GIVEN INSTRUCTION A:
In the race article below, which network televised the race in the United States?
## Begin TEXT EXTRACT
2000 Pop Secret Microwave Popcorn 400
- The 2000 Pop Secret Microwave Popcorn 400 program cover, featuring Bobby Labonte and Dale Earnhardt.
- Date: October 22, 2000
- Official name: 36th Annual Pop Secret Microwave Popcorn 400
- Location: Rockingham, North Carolina, North Carolina Speedway
- Course: Permanent racing facility
- Course length: 1.017 miles (1.636 km)
- Distance: 393 laps, 399.681 mi (643.224 km)
- Average speed: 110.418 miles per hour (177.701 km/h)

Pole position
- Driver: Jeremy Mayfield; / Penske-Kranefuss Racing
- Time: 23.269

Most laps led
- Driver: Jeremy Mayfield / Penske-Kranefuss Racing
- Laps: 169

Winner
- No. 88: Dale Jarrett / Robert Yates Racing

Television in the United States
- Network: TNN
- Announcers: Eli Gold, Buddy Baker, Dick Berggren

Radio in the United States
- Radio: Motor Racing Network

= 2000 Pop Secret Microwave Popcorn 400 =

31st race of the 2000 NASCAR Winston Cup Series

The 2000 Pop Secret Microwave Popcorn 400 was the 31st stock car race of the 2000 NASCAR Winston Cup Series and the 36th iteration of the event. The race was held on Sunday, October 22, 2000, in Rockingham, North Carolina, at North Carolina Speedway, a 1.017 mi permanent high-banked racetrack. The race took the scheduled 393 laps to complete. In the final 43 laps of the race, Robert Yates Racing driver Dale Jarrett would manage to make a pass for the lead and defend the field to take his 24th career NASCAR Winston Cup Series victory and his second and final victory of the season. To fill out the top 3, Hendrick Motorsports driver Jeff Gordon and Robert Yates Racing driver Ricky Rudd would finish second and third, respectively.

== Background ==

The layout of North Carolina Speedway, the venue where the race was held.

North Carolina Speedway was opened as a flat, one-mile oval on October 31, 1965. In 1969, the track was extensively reconfigured to a high-banked, D-shaped oval just over one mile in length. In 1997, North Carolina Motor Speedway merged with Penske Motorsports, and was renamed North Carolina Speedway. Shortly thereafter, the infield was reconfigured, and competition on the infield road course, mostly by the SCCA, was discontinued. Currently, the track is home to the Fast Track High Performance Driving School.
## End TEXT EXTRACT
## Begin THE DATA
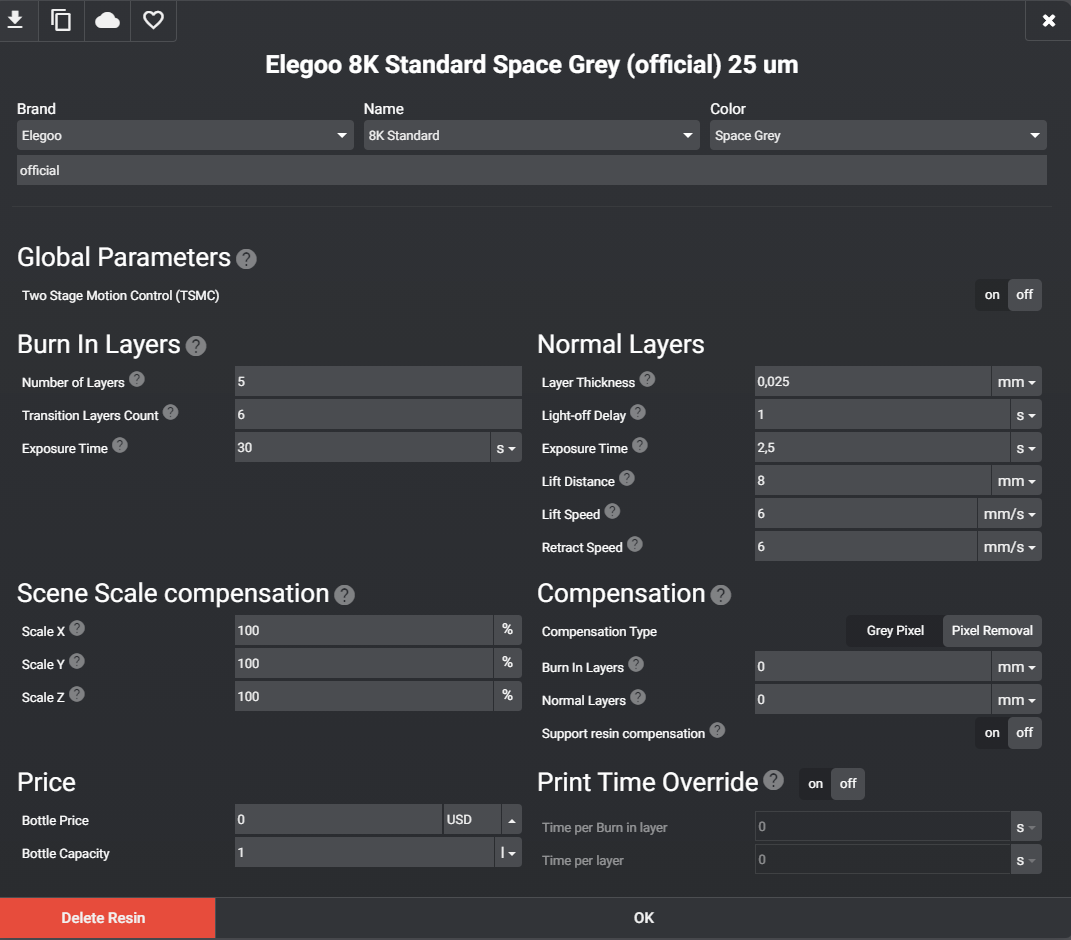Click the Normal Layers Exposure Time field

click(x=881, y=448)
## End THE DATA
## Begin THE DATA
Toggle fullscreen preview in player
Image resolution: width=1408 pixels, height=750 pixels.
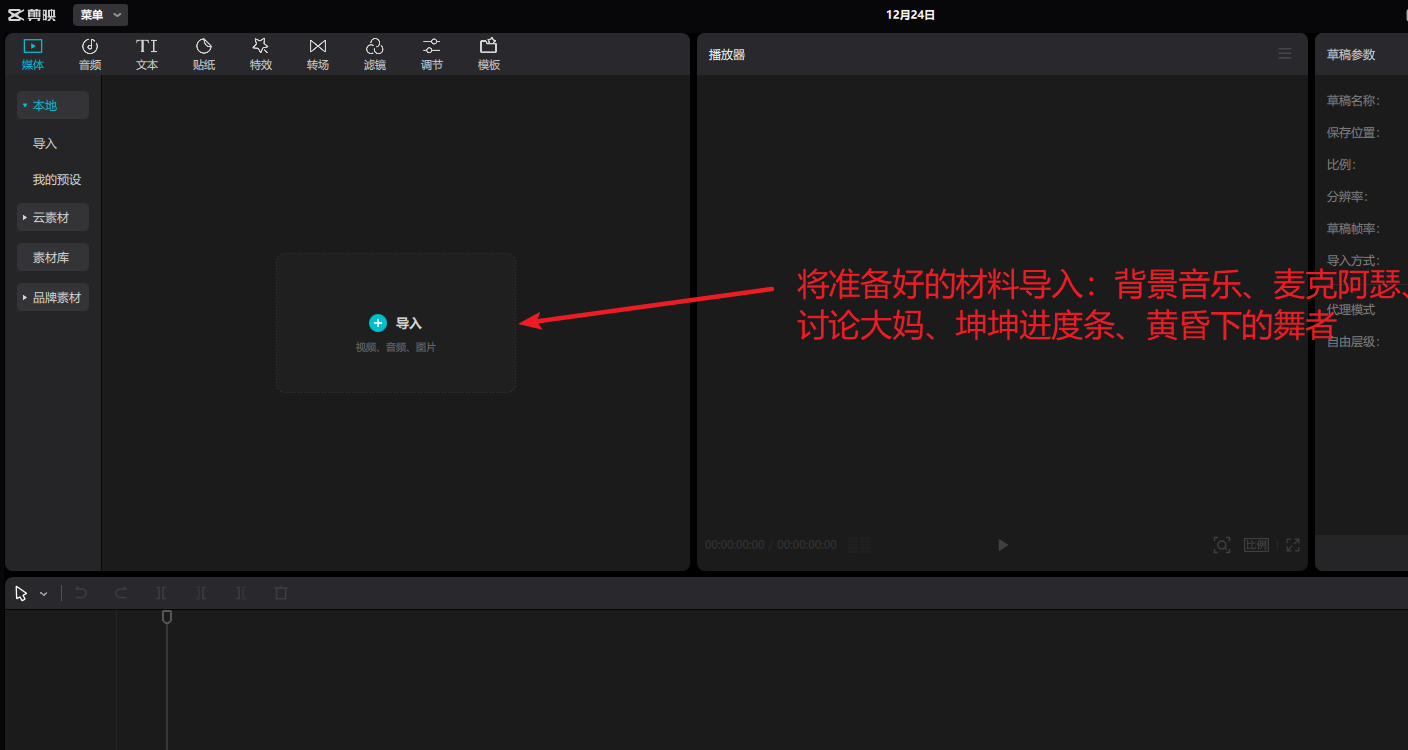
## End THE DATA
## Begin THE DATA
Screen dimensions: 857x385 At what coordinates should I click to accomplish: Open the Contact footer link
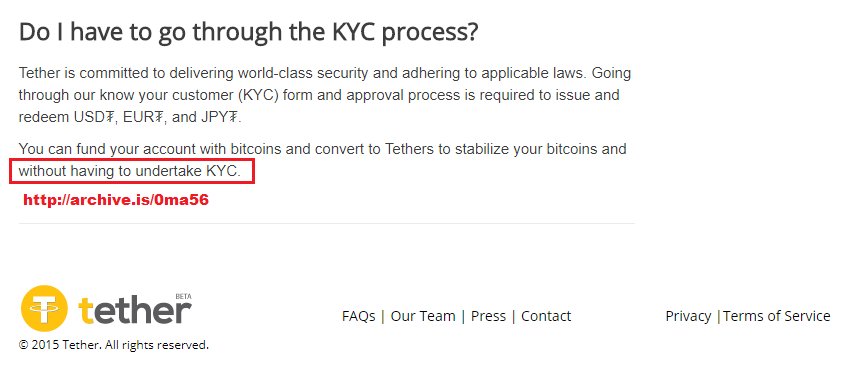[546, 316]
## End THE DATA
GIVEN INSTRUCTION B:
From the listing, transcribe the lines exactly, starting with the line that contains "Toggle fullscreen preview in player" and going on through the line that contains "Image resolution: width=1408".

OUTPUT A:
TNN

OUTPUT B:
Toggle fullscreen preview in player
Image resolution: width=1408 pixels, height=750 pixels.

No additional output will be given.